Save for a couple games in 2019, the East Carolina University football team largely struggled to run the football. With an average of 141.3 yards per game, the Pirates ranked […]
Save for a couple games in 2019, the East Carolina University football team largely struggled to run the football. With an average of 141.3 yards per game, the Pirates ranked 91st in rushing offense in the NCAA and only punched the football into the endzone 12 times on the ground while averaging less than four yards per carry.
Heading into the season, the Pirates had their bell-cow running back in junior Darius Pinnix Jr. as he beat out Hussein Howe and others in the preseason for the right to line up in the backfield against NC State in Week 1. The early returns on Pinnix were promising as the big, physical back racked up 134 yards on 21 attempts with two touchdowns against Gardner-Webb University a week later.
Those results, however, were quickly extinguished as Pinnix ended up missing the vast majority of 2019 with an injury. With Pinnix sidelined, the Pirates were forced to turn to underclassmen in Demetrius Mauney, Trace Christian and Tay Williams to pick up the carries.
“Last year, we come through the spring and Pinnix had really established himself as probably the guy that maybe we could build it around with a really good spring practice, and then a really good camp coming through that at the start of the year,” ECU’s Offensive Coordinator/Quarterbacks coach Donnie Kirkpatrick told Patrick Johnson on 94.3 The Game on Friday.
“Then when he got injured and we didn’t get him back to the last couple of weeks, we were really searching for: who’s the guy. What happened is one guy would step up one week and then the next week it’d be somebody else and it was kind of a revolving door.”
Mauney, who was a true freshman last year, found himself at the front of that revolving door frequently. Four times in 2019 Mauney topped 50 yards on the ground, including a 107-yard game against Gardner-Webb.

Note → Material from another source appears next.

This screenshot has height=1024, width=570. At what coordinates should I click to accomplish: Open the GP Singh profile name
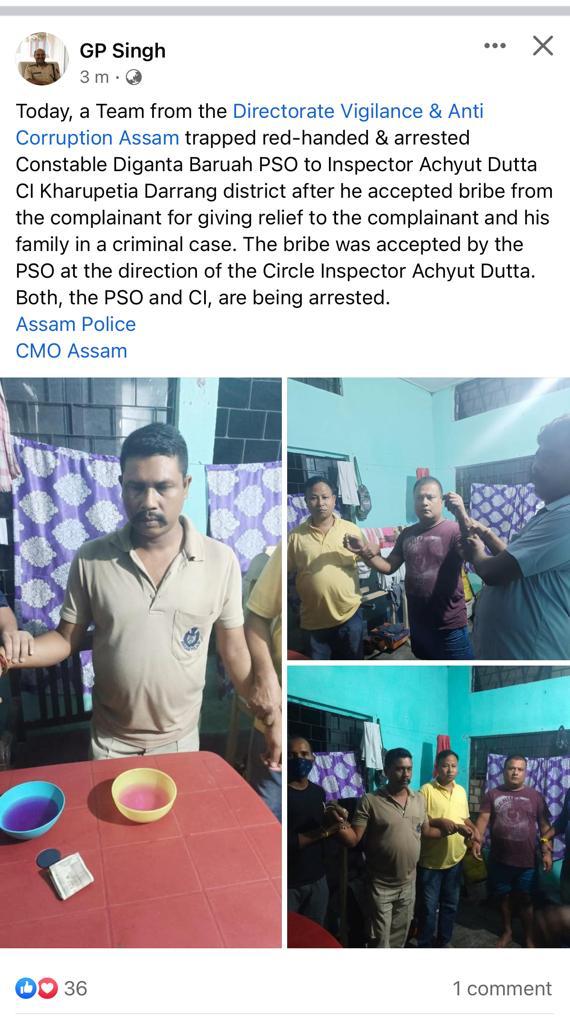(x=123, y=51)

He also chipped in 74 yards on 21 attempts against the University of Central Florida, scoring his first career collegiate touchdown in the process.

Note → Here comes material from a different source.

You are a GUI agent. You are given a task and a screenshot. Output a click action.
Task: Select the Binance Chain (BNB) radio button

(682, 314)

“Demetrius Mauney was a true freshman that I think did an outstanding job of playing hard, learning the system quickly,” Kirkpatrick said. “But I think it was probably a little bit more than he thought even he was going to be doing in his freshman year.”
While the Pirates received solid efforts by both Christain and Williams in relief of Mauney, both Howe and Williams have since entered the transfer portal and will not be a part of ECU’s program moving forward. Before December’s recruiting period bolstered the running back position for Mike Houston’s Pirates, they only had four running backs on the roster in Mauney, Pinnix, Christian and redshirt freshman Asa Barnes.
Sensing running backs coach De’Rail Sims needed some extra depth in the position room, the Pirates went out and signed two during the early signing period and added another via the transfer portal in Chase Hayden.
“The addition of some older guys to come in and bridge that gap a little bit,” Kirkpatrick said. “I think we’ve signed some really, really good incoming guys. One was able to come mid-semester, one was not, but then we lost the spring practice with him. We were really concerned if we just had enough fire-power at that position and so that’s why we investigated the portal a little bit.”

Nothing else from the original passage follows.